● **The task**
Of all the entries below, only the lines from the one with "Image resolution: width=1384" up to and including the one with "Open the SYS" are to be duplicated exactly.
------------------------------------------------
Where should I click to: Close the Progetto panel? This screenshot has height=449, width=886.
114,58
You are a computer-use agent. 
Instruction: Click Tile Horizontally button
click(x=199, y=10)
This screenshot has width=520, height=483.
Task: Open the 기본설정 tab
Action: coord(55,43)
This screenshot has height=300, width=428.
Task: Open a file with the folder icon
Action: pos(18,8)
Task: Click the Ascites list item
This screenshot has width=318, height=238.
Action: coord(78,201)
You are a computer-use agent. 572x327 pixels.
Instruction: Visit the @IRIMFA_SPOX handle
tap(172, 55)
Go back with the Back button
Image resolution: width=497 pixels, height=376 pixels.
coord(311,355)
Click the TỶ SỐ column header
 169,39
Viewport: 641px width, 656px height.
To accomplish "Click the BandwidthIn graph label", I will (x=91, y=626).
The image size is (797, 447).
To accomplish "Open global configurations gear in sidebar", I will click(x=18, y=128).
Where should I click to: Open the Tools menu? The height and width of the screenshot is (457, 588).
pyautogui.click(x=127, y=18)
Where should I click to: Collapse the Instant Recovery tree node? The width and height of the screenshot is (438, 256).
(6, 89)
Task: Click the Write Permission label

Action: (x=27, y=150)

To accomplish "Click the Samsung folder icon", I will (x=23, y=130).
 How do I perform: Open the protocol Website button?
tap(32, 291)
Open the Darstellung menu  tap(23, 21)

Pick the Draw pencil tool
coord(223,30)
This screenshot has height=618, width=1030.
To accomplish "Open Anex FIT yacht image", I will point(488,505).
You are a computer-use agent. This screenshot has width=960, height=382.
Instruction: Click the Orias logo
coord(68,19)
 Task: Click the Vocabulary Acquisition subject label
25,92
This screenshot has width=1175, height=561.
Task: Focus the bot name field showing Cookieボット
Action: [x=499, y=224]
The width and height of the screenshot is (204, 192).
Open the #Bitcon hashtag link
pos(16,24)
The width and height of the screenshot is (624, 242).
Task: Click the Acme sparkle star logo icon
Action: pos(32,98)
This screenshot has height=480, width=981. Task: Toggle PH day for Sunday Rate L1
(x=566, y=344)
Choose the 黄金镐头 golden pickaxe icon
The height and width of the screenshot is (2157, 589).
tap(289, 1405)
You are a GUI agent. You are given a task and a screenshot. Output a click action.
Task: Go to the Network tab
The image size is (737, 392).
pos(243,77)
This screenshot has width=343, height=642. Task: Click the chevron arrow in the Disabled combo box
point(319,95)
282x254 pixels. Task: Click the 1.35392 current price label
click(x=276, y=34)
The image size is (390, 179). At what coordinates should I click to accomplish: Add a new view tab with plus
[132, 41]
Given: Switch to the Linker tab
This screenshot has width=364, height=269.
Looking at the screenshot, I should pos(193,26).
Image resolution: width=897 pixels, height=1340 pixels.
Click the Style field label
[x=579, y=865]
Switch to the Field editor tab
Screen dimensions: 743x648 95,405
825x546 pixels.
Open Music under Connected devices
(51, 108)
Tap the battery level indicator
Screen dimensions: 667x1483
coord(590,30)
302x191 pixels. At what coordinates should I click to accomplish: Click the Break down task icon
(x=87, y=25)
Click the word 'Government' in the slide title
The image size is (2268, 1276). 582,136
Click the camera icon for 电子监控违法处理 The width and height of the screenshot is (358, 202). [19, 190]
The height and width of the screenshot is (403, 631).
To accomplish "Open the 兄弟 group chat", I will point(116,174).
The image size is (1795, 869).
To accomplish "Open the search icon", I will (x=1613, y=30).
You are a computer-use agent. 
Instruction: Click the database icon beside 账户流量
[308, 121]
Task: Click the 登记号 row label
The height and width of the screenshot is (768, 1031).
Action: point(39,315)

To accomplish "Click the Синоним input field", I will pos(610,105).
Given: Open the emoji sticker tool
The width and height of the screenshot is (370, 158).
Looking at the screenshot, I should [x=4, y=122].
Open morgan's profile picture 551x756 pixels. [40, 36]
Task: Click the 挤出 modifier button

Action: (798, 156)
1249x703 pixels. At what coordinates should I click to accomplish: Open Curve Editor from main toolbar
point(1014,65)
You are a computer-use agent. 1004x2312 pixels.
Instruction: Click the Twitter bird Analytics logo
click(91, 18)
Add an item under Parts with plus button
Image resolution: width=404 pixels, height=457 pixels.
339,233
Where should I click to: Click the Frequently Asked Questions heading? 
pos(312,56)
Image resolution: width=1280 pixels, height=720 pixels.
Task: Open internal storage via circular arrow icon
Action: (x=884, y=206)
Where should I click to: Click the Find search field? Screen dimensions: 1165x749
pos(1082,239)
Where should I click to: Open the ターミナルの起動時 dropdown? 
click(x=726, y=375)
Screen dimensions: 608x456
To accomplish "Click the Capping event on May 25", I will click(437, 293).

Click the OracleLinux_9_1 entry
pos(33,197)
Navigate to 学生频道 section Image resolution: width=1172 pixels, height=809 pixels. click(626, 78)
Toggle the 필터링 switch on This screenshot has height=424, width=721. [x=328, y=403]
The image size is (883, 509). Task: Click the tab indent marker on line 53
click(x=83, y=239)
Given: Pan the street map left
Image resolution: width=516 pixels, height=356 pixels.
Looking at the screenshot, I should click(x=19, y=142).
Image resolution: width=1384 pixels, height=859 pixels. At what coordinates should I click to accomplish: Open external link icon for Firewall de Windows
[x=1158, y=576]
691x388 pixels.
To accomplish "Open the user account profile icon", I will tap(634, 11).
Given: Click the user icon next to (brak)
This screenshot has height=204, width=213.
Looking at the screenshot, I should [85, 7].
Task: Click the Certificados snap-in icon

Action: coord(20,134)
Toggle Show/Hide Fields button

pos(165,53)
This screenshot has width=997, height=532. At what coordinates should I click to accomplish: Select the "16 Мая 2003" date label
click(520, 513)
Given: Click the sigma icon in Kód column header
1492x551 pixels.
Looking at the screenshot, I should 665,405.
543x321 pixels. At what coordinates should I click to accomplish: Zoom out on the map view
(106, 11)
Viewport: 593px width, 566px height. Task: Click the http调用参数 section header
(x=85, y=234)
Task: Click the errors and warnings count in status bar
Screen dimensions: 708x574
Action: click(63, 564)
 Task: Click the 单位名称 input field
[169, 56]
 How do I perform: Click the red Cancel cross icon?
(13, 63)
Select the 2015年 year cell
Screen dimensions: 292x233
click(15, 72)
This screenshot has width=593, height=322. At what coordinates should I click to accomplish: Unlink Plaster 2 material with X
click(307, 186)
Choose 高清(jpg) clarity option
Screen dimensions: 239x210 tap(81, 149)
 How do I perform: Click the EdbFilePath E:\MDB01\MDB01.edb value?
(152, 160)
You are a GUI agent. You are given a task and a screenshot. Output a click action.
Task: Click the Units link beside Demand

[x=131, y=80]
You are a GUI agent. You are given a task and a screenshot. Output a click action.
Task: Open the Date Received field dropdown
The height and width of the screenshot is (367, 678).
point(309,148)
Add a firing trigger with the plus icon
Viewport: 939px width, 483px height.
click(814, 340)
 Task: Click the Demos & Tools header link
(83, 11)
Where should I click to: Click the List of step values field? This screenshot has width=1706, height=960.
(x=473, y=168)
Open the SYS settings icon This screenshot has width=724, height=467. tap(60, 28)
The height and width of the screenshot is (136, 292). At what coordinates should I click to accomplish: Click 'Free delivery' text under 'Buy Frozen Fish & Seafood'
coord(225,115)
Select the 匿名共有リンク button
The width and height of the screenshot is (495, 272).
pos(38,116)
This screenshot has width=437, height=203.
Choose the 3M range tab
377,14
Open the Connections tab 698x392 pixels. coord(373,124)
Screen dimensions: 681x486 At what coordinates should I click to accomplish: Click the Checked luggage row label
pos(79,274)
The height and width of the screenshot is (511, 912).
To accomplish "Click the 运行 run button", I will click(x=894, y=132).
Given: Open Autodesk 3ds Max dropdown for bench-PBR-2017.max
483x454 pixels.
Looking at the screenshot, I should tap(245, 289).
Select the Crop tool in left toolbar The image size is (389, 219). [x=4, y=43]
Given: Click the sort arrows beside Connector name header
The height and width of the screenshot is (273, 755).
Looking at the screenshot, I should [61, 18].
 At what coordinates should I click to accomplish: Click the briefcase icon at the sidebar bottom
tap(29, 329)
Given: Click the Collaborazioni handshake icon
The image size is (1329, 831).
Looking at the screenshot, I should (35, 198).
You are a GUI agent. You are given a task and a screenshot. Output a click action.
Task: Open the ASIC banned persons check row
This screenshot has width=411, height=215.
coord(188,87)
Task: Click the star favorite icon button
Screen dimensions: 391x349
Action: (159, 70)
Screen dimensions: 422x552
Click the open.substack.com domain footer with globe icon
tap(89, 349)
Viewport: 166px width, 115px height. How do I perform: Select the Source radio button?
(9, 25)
------------------------------------------------
● **Answer section**
Image resolution: width=1384 pixels, height=859 pixels. At what coordinates should I click to accomplish: Open external link icon for Firewall de Windows
[x=1158, y=576]
691x388 pixels.
To accomplish "Open the user account profile icon", I will tap(634, 11).
Given: Click the user icon next to (brak)
This screenshot has height=204, width=213.
Looking at the screenshot, I should [85, 7].
Task: Click the Certificados snap-in icon

Action: coord(20,134)
Toggle Show/Hide Fields button

pos(165,53)
This screenshot has width=997, height=532. At what coordinates should I click to accomplish: Select the "16 Мая 2003" date label
click(520, 513)
Given: Click the sigma icon in Kód column header
1492x551 pixels.
Looking at the screenshot, I should 665,405.
543x321 pixels. At what coordinates should I click to accomplish: Zoom out on the map view
(106, 11)
Viewport: 593px width, 566px height. Task: Click the http调用参数 section header
(x=85, y=234)
Task: Click the errors and warnings count in status bar
Screen dimensions: 708x574
Action: click(63, 564)
 Task: Click the 单位名称 input field
[169, 56]
 How do I perform: Click the red Cancel cross icon?
(13, 63)
Select the 2015年 year cell
Screen dimensions: 292x233
click(15, 72)
This screenshot has width=593, height=322. At what coordinates should I click to accomplish: Unlink Plaster 2 material with X
click(307, 186)
Choose 高清(jpg) clarity option
Screen dimensions: 239x210 tap(81, 149)
 How do I perform: Click the EdbFilePath E:\MDB01\MDB01.edb value?
(152, 160)
You are a GUI agent. You are given a task and a screenshot. Output a click action.
Task: Click the Units link beside Demand

[x=131, y=80]
You are a GUI agent. You are given a task and a screenshot. Output a click action.
Task: Open the Date Received field dropdown
The height and width of the screenshot is (367, 678).
point(309,148)
Add a firing trigger with the plus icon
Viewport: 939px width, 483px height.
click(814, 340)
 Task: Click the Demos & Tools header link
(83, 11)
Where should I click to: Click the List of step values field? This screenshot has width=1706, height=960.
(x=473, y=168)
Open the SYS settings icon This screenshot has width=724, height=467. tap(60, 28)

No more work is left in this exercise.